Buying or leasing brand-new, expensive imported vehicles is poor value. Buying status objects such as branded consumer goods is a never-ending cycle of depreciating assets. Even when you get a good deal on premium items, if you choose to replace them frequently, the older items hold no value and have become a sunk cost. Living in a status neighborhood is not only poor value, but you will feel the need to keep buying status objects to keep up with your neighbors, who are mostly UAWs. The authors make the point that Hyperconsumers must realize more income to afford luxury items and become more vulnerable to inflation and income tax.

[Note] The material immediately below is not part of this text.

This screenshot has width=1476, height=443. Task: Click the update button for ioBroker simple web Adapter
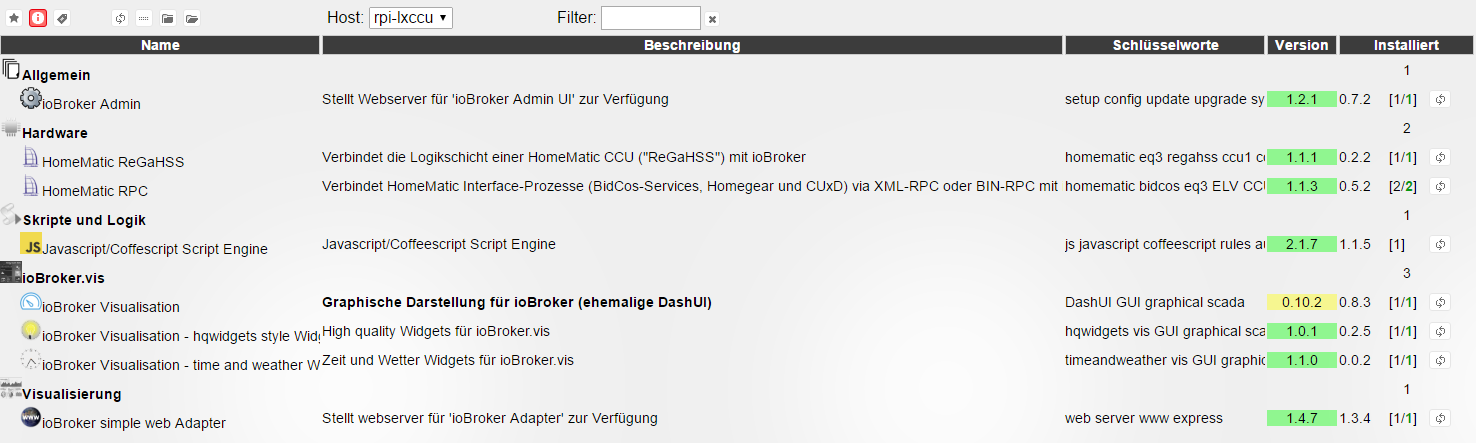click(x=1440, y=418)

Some of the financial choices that UAWs make are considered to be “million dollar choices” because if the choice hadn’t been made, the UAW would have in excess of a million dollars. One example of a million dollar choice is to smoke. Smokers and drinkers tend to be UAWs because instead of building net worth, they spend their income to purchase alcohol or cigarettes. Another hypothetical example given in The Millionaire Next Door explains how a small purchase of cigarettes over a long period of time can accumulate a large sum of money. Mr. Friend’s poor parents were smokers and drinkers. They smoked at least three packs of cigarettes a day during the week. Three packs a day over 46 years translated into a sum of money that exceeded the value of their home by $33,000.[1] Even more extraordinary, if the Friends had invested and reinvested that money over a 46-year period, the portfolio would have exceeded $2 million. The value of a small amount of money over a long period of time is amazing. A UAW makes choices that, although financially insignificant at the present value, have a very significant future value. Choices such as drinking two cases of beer a week, smoking several packs of cigarettes a day, and buying large amounts of unnecessary food and objects are some examples of typical UAW choices. These choices are not necessarily large financial purchases right now, but over a long period of time, the opportunity cost of that money is very expensive.